The biggest concerns, Whelton said, are that the only students who fill out evaluations are the outliers, providing skewed results.
“We don’t get a lot of the ones in between, we are getting data from the polar ends,” he said.
Whelton said Ratemyprofessor.com, a website that provides reviews of faculty, does not always provide the most realistic results, claiming that most people on the website have an agenda.
Meaghan Bau, a sophomore in the College of Business Administration, said she used Ratemyprofessor.com as a way to research potential professors.
“I use it every time, but I always take it with a grain of salt,” she said. “Most of the people on that site are extreme.”
Bau said she used the MOCES program for two of her classes, one because she enjoyed the professor and the other because she disliked the course.
Whelton said the reason students do not fill out the course evaluations is because it does not directly benefit them.
“The biggest complaint that we hear from students is that there is no incentive to fill it out, and that their comments have no impact.”
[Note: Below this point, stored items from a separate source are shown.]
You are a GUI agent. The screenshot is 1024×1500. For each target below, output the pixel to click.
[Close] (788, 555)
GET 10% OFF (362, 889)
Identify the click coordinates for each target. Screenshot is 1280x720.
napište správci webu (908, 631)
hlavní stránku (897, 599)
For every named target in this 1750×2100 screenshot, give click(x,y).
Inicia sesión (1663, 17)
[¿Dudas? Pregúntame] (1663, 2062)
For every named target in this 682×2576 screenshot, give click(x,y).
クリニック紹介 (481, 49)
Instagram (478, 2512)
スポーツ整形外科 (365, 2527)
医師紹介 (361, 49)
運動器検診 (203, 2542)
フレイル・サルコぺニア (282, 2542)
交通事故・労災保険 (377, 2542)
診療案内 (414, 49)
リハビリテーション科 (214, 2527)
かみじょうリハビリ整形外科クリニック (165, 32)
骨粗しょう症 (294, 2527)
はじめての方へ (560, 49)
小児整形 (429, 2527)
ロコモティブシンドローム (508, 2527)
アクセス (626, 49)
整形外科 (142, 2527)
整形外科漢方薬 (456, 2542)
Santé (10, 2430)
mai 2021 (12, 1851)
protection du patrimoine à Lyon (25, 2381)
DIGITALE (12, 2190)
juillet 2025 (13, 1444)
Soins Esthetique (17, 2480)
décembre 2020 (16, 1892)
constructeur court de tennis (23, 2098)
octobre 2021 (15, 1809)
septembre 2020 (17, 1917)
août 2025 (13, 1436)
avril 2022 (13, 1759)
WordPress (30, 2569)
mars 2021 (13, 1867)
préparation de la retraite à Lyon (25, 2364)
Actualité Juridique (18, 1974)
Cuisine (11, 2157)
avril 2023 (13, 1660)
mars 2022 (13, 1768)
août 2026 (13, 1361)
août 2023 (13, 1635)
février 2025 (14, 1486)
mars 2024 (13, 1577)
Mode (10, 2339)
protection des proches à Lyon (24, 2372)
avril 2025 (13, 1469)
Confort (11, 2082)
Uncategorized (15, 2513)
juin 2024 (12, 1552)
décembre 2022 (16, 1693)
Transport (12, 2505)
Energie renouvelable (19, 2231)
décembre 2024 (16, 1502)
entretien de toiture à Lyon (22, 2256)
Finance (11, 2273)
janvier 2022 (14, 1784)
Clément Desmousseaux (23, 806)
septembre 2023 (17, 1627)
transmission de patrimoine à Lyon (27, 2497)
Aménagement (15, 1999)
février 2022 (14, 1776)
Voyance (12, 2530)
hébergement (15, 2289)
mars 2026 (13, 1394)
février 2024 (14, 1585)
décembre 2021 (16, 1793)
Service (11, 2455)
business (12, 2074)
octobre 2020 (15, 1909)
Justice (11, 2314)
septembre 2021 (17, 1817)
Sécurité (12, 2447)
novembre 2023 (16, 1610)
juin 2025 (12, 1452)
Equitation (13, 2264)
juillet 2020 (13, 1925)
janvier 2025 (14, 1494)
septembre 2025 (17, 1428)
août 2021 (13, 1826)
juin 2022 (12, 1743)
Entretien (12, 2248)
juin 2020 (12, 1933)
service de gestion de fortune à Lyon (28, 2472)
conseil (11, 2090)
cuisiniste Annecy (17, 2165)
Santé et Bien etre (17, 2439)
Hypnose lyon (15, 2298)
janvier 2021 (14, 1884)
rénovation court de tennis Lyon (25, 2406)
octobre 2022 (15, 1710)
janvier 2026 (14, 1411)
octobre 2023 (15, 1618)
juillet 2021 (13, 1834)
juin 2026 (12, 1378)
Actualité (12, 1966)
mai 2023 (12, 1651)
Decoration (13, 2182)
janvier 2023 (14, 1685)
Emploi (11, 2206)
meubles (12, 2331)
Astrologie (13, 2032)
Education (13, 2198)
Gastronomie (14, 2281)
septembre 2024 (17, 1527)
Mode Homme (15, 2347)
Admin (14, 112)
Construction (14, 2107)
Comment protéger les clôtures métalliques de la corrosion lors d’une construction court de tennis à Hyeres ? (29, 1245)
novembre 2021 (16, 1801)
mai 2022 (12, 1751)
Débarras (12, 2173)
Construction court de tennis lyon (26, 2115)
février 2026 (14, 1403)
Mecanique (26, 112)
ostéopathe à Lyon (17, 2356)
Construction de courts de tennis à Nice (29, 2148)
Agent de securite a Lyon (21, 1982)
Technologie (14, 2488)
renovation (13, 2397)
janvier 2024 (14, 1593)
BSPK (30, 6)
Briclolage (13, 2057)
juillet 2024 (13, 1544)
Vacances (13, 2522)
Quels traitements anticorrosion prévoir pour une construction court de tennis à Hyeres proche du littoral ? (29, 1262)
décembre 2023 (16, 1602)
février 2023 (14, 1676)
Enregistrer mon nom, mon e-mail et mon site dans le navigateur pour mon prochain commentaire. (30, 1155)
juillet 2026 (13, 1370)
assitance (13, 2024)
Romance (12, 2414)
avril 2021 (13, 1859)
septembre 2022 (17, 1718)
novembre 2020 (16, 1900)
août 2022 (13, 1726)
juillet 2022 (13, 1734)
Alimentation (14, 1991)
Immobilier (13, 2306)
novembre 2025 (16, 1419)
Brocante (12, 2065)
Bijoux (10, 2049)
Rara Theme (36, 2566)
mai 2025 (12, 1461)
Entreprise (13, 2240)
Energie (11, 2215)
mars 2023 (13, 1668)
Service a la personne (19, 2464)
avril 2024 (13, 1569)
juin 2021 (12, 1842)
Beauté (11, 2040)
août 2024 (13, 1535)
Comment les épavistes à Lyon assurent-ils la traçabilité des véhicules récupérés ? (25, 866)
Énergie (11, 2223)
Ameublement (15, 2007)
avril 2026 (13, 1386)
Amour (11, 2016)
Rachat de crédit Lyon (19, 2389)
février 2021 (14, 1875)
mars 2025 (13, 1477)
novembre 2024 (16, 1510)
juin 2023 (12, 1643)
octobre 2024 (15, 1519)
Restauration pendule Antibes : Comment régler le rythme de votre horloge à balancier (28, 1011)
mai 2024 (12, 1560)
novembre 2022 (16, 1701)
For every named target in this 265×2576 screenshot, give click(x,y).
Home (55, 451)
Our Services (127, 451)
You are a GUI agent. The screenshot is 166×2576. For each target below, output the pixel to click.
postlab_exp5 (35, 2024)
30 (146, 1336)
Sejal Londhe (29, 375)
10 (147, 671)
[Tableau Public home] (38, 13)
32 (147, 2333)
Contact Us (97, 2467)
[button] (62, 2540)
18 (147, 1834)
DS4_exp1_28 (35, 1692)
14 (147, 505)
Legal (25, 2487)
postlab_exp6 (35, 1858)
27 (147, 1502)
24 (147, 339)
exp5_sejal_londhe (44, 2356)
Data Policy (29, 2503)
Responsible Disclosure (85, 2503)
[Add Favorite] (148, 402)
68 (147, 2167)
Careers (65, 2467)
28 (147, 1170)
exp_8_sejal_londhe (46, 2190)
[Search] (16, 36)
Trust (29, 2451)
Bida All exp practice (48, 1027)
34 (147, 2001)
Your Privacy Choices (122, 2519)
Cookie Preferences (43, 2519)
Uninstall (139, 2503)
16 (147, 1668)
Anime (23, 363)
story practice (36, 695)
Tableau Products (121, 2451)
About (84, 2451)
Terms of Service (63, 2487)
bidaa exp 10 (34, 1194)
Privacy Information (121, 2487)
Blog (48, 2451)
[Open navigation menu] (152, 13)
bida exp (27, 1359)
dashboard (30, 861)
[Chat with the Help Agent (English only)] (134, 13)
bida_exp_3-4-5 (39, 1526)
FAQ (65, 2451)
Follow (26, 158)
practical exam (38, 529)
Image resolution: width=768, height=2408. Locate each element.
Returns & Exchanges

The MUSG academics board and the university are looking into ways to increase student turnout. Whelton explained that the university already provides small incentives such as drawings and prizes for those who fill out the evaluations.
Whelton said the MOCES data is not available to students or the public, but is reviewed by the professor who taught the class, the department chair, the dean’s office and the provost’s office.
Whelton and Hau both said course evaluations may not be fair to all professors or classes. Whelton explained that the content of the class could change a student’s perspective of the course and professor.
“There is never going to be a positive review from someone who takes organic chemistry,” Whelton said. “The course is hard and the workload is intensive.”
MUSG legislation was passed in 2010, Whelton said, to open up the course evaluation data to students, but it was denied by the university.